I pulled a list of Afghan names out of my bag. It had been a bit of a struggle to find identities of Afghan victims of war and my list was very fragmentary. Many of the names were not complete. Often a name was merely “son of”, “wife of”. There was no information about where or when they had been killed, there was the occasional age but nothing more. It reminded me of how little we know of what is happening in Afghanistan and how the war there is very much on the back burner for the peace movement in this country.

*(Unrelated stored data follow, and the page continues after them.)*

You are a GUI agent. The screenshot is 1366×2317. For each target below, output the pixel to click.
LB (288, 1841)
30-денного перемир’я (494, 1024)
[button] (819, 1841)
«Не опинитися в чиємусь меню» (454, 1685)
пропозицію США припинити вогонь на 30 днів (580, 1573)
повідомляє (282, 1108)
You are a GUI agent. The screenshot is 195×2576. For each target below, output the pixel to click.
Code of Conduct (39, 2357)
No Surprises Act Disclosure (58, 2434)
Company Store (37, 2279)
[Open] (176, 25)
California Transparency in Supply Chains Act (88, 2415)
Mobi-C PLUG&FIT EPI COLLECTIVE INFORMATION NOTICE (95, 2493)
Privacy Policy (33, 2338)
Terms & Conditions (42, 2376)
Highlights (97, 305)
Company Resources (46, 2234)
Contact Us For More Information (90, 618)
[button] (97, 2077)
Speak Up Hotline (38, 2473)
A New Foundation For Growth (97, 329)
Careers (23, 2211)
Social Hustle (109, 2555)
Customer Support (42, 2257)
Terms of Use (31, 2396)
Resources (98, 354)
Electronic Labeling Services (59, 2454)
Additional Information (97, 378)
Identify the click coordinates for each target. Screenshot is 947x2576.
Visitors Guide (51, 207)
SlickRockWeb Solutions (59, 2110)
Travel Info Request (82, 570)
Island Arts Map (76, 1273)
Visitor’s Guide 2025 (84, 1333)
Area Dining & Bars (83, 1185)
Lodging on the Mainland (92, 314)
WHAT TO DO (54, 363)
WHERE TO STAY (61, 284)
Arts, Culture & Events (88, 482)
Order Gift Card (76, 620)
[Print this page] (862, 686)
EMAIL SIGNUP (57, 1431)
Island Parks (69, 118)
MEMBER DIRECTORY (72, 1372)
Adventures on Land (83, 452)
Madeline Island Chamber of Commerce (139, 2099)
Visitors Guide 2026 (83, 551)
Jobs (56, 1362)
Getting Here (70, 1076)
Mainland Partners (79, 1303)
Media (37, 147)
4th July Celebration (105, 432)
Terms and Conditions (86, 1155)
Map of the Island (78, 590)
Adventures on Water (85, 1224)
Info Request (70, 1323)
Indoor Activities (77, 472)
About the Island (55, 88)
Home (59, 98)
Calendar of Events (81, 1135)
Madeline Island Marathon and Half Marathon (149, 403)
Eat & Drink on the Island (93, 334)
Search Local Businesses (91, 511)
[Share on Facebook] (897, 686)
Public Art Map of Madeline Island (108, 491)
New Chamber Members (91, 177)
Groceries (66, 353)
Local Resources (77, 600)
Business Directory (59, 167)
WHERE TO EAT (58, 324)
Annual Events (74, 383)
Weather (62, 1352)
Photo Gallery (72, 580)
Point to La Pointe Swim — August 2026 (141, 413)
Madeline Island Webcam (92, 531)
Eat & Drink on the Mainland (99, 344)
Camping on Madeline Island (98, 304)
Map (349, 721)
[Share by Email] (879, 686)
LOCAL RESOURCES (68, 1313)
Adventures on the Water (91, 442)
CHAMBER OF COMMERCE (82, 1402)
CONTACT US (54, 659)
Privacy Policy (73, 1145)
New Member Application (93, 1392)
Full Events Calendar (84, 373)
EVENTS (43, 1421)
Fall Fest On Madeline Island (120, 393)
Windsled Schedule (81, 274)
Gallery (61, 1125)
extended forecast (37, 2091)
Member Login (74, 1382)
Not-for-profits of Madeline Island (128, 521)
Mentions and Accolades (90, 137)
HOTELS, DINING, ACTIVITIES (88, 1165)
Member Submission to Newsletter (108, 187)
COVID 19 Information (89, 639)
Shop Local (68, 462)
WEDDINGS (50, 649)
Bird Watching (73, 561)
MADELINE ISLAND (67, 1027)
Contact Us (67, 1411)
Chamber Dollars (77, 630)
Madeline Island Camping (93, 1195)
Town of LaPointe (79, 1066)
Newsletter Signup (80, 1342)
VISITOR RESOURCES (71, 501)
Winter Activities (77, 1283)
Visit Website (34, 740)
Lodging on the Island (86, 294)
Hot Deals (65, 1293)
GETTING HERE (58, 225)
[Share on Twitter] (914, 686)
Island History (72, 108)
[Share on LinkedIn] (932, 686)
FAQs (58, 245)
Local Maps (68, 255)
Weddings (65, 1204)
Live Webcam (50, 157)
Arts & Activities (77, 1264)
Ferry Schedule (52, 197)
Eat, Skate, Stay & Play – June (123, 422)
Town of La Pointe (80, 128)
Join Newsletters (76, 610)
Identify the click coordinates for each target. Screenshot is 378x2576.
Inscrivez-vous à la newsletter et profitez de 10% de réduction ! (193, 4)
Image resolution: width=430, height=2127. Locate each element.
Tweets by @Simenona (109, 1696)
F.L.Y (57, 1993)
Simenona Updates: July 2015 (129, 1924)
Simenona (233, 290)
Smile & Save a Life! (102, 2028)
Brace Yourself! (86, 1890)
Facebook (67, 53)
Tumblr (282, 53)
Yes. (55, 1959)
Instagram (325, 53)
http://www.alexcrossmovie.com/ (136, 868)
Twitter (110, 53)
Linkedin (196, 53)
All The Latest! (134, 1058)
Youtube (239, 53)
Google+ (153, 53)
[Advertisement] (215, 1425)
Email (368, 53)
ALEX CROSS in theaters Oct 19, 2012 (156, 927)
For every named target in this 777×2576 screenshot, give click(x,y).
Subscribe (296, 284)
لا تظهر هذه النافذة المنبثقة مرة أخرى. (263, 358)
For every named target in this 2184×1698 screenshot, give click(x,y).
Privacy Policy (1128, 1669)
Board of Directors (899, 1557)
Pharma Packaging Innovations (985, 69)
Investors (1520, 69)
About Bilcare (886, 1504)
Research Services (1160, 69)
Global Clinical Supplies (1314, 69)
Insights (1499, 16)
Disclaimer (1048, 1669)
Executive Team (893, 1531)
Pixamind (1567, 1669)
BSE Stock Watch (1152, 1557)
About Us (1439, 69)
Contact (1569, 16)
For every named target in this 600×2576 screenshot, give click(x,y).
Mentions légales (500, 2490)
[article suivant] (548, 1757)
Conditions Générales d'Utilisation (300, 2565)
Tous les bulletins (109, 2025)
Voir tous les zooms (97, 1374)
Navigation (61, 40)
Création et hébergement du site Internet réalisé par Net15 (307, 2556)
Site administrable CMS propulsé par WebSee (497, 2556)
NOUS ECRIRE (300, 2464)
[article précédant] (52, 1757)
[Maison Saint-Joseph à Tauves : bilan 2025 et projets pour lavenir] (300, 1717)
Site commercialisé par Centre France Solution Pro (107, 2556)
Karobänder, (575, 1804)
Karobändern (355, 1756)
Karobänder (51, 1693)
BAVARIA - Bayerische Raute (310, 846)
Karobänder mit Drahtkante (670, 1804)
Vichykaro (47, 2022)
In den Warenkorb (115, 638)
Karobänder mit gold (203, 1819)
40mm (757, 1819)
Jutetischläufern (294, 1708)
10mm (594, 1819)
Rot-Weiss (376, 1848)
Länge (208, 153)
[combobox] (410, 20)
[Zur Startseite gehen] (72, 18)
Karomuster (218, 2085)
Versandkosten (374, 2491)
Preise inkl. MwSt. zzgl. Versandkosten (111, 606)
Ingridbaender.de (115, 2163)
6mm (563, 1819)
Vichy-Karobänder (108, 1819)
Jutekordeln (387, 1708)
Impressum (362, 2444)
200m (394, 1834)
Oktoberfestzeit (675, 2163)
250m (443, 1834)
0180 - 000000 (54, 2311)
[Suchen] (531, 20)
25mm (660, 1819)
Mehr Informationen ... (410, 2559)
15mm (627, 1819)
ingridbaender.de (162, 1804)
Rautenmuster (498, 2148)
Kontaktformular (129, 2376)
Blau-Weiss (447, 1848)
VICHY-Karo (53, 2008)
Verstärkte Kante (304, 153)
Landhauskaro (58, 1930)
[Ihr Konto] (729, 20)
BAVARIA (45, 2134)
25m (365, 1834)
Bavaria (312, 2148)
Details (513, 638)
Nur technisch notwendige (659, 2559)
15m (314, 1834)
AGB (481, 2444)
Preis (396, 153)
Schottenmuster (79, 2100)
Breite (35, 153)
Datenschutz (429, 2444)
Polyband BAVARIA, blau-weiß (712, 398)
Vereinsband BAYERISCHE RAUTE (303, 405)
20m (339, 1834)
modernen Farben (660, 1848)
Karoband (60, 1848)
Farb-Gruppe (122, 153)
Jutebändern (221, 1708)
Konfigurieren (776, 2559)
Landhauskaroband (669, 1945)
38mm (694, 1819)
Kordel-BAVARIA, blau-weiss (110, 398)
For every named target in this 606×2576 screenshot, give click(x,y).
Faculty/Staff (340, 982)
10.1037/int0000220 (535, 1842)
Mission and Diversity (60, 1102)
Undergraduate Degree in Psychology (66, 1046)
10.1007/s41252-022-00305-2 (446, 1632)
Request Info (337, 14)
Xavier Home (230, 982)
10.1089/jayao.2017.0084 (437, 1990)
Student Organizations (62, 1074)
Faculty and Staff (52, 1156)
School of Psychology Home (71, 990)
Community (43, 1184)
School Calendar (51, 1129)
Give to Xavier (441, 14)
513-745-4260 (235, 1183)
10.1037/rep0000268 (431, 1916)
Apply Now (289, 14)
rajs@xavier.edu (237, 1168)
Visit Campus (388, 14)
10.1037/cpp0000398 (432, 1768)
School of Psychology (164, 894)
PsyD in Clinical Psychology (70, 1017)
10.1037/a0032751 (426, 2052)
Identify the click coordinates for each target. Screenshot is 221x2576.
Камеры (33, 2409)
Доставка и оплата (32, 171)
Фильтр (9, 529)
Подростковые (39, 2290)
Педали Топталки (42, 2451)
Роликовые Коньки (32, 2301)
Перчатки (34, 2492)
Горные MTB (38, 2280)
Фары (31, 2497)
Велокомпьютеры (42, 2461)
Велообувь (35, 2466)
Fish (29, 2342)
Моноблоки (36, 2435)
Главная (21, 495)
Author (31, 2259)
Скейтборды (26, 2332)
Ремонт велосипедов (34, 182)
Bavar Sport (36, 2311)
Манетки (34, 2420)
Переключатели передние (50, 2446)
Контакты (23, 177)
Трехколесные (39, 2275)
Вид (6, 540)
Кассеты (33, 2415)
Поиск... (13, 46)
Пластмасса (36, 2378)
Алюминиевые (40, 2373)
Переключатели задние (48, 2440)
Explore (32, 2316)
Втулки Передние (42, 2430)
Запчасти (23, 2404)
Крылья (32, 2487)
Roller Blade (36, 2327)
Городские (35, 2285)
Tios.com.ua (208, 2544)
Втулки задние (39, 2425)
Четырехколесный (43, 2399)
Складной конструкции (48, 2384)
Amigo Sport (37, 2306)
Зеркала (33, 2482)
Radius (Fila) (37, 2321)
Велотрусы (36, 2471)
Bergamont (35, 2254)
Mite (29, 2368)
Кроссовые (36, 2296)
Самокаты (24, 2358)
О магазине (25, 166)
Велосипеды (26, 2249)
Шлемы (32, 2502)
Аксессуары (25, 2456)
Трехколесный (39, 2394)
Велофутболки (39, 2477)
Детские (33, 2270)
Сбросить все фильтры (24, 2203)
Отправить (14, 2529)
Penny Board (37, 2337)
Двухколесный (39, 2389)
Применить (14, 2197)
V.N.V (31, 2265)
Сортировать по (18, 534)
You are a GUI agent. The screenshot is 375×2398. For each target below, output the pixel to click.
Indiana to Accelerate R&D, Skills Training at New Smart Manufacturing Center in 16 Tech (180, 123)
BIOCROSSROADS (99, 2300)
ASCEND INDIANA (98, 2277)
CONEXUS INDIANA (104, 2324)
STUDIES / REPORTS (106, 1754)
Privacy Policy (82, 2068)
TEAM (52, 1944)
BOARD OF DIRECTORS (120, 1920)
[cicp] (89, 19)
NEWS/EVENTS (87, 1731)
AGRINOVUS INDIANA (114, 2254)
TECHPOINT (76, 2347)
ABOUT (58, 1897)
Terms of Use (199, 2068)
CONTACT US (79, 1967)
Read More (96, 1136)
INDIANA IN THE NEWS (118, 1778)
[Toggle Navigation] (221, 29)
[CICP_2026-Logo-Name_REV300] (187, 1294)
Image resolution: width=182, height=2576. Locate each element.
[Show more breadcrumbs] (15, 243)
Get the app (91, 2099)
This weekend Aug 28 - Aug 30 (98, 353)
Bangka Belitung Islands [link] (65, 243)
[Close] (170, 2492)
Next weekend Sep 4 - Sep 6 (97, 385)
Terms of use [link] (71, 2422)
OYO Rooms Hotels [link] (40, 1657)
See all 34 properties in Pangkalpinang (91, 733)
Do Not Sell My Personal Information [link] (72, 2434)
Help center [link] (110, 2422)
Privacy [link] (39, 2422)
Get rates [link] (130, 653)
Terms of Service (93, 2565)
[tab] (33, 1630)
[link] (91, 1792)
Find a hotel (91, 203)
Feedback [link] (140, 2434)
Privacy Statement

I took a piece of chalk and started writing out Afghan names on the concrete paving slabs. Our activity was juxtaposed with the general business of a sunny south coast town. Some passers-by stopped and looked thoughtfully at the names, as you would when you visit a cemetery. An eccentric elderly lady asked in a harsh tone “Does the council know what you’re doing?” One of our group explained to some kids on bikes and skateboards that the 100th British soldier had just been killed in Afghanistan and we were holding a vigil for the victims of war. A quiet sombre mood surrounded our camp as the names rapidly filled the pedestrian area usually used by kids for practicing bike stunts.
The Afghan names far out-numbered the 100 British soldiers. As with all “naming the dead” ceremonies, the sad reality of war started to become more real: war is killing everyday people trying to lead a straightforward life. It’s killing people in their homes, children in their schools, whole neighbourhoods destroyed at a press of a button. For the hour in which Hastings Against War was in town it felt that the reality of what is happening in Afghanistan seeped into the consciousness of people in Hastings. It felt like a worthwhile action.
A few days ago, I heard on the radio that Britain was going to send additional British troops to Afghanistan. The news seems like very insensitive timing. It also feels incredibly frustrating that despite the blinding evidence that force is not improving the situation for Iraq and Afghanistan, our government is still choosing to follow the line of aggression in regard to foreign policy.